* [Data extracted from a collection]
[start]

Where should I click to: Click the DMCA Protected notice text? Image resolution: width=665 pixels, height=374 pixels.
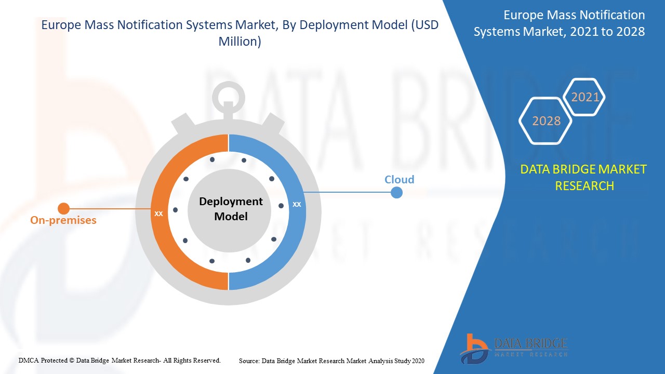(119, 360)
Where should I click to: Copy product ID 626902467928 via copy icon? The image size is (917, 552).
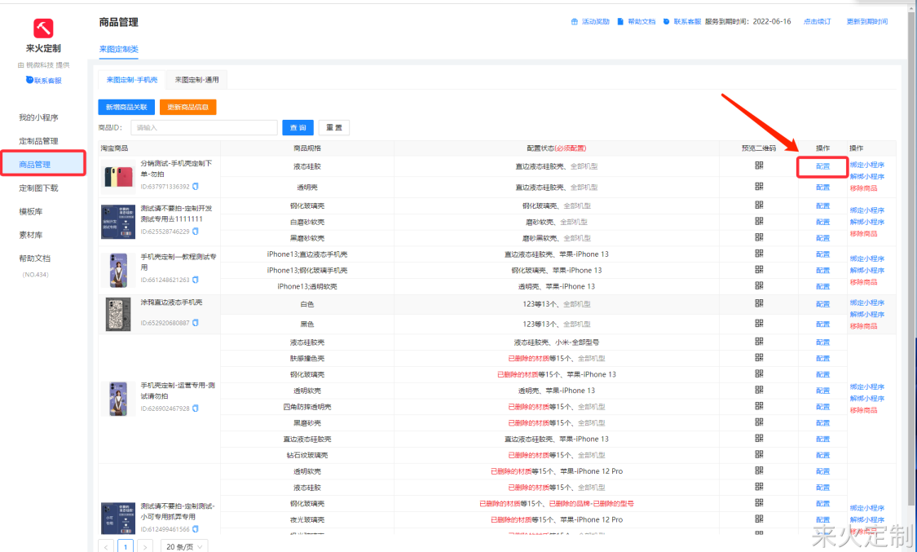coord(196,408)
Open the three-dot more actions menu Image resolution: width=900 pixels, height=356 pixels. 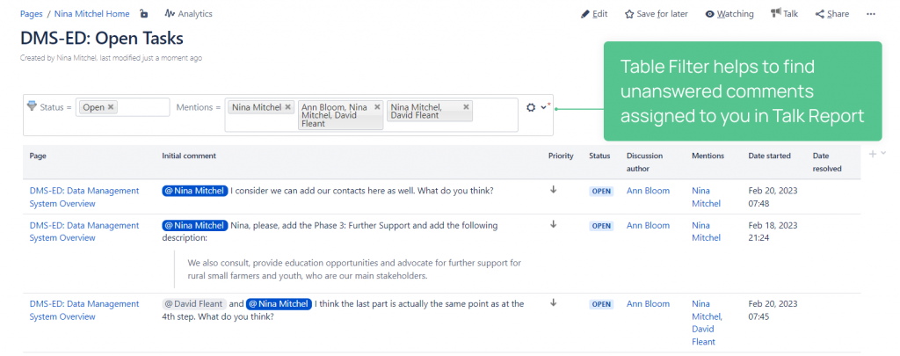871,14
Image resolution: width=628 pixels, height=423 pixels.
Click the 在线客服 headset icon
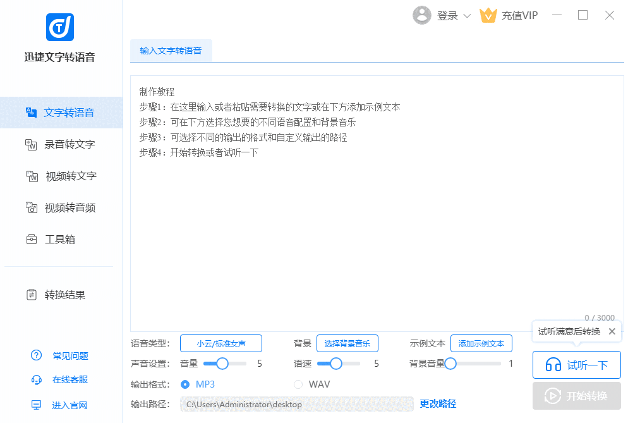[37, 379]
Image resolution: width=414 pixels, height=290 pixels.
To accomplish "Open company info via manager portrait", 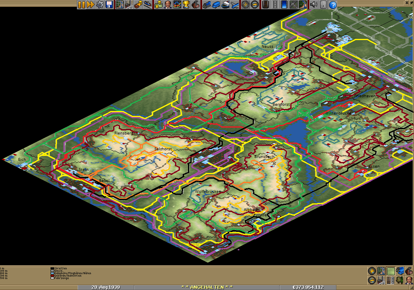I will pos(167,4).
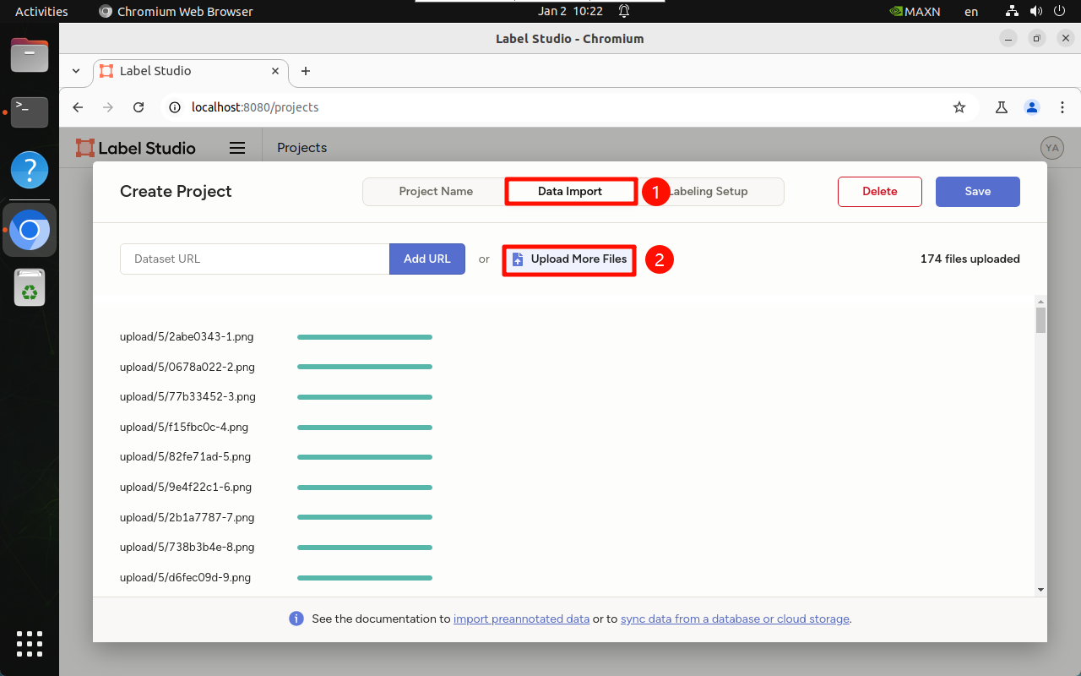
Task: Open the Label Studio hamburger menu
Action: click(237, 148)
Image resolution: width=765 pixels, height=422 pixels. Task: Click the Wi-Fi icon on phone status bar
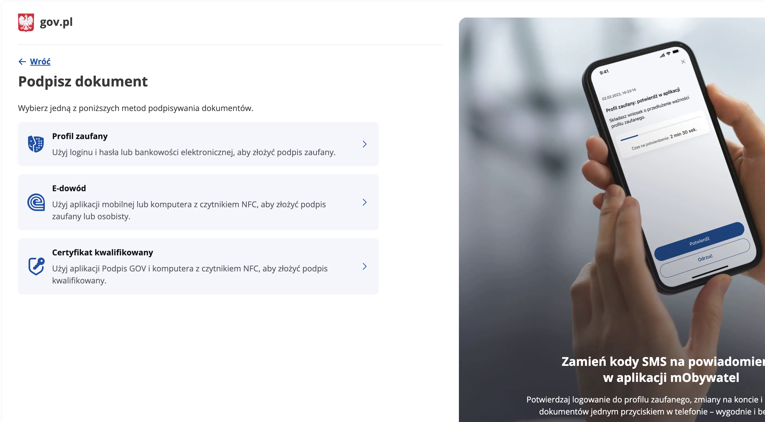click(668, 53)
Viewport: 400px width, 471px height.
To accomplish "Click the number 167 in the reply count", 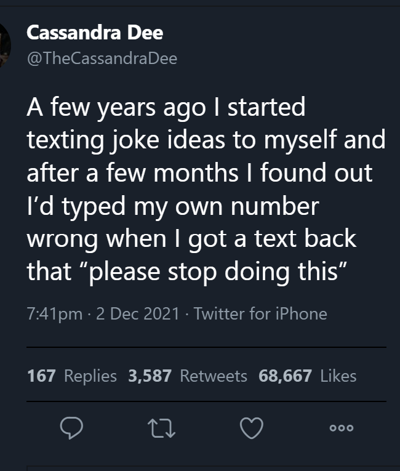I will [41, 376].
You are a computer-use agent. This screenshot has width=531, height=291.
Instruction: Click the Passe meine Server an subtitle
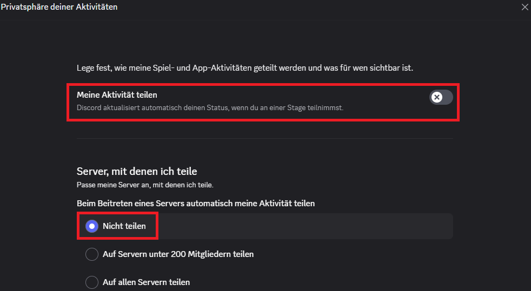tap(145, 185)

[end]
[start]

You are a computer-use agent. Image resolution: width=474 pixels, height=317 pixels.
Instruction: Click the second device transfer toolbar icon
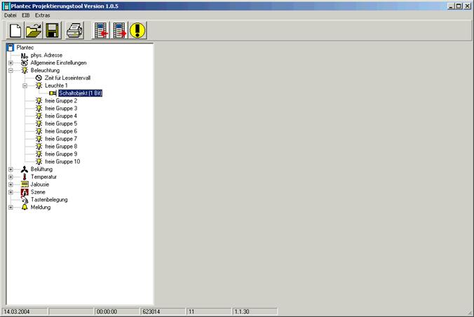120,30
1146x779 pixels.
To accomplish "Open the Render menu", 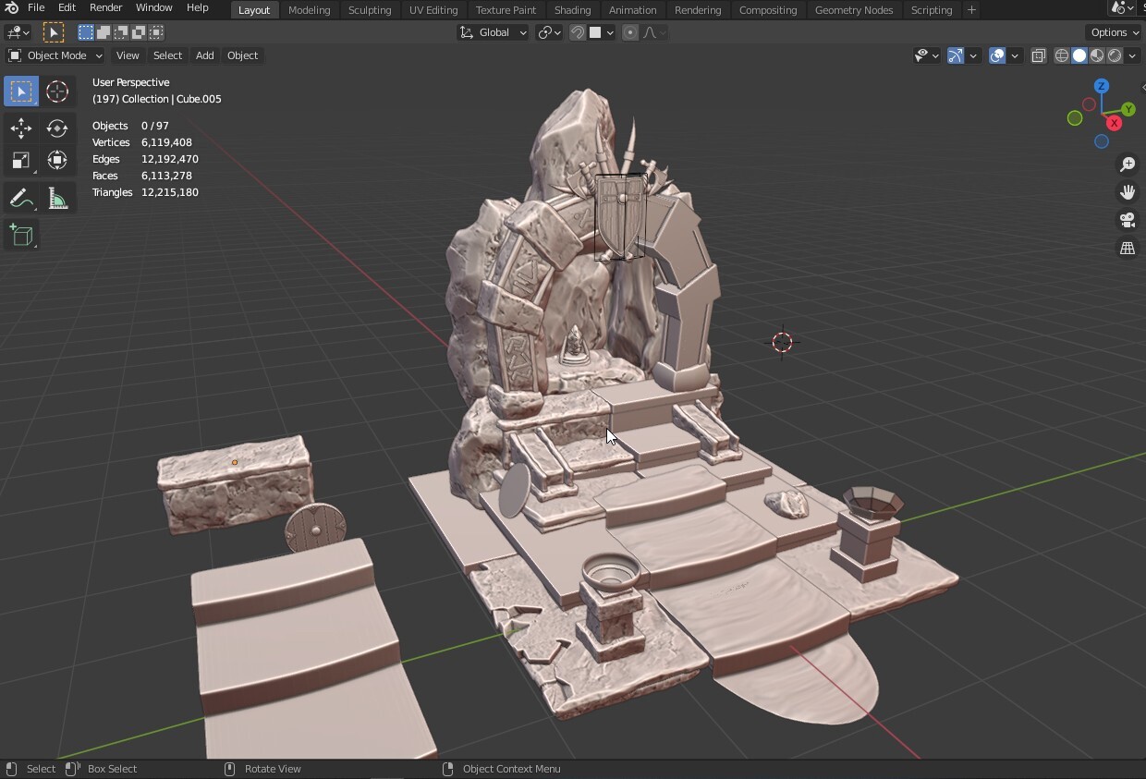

[end]
[start]

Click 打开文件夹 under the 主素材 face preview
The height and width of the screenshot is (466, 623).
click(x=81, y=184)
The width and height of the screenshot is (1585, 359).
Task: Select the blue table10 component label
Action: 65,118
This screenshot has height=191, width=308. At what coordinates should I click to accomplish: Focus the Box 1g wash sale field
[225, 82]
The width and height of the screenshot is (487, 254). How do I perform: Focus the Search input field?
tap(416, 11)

[end]

Repeat the stretch of records from the line that contains "This screenshot has height=191, width=308." through the line that contains "tap(416, 11)", including both of those lines.

* [ANSWER FOR THE TASK]
This screenshot has height=191, width=308. At what coordinates should I click to accomplish: Focus the Box 1g wash sale field
[225, 82]
The width and height of the screenshot is (487, 254). How do I perform: Focus the Search input field?
tap(416, 11)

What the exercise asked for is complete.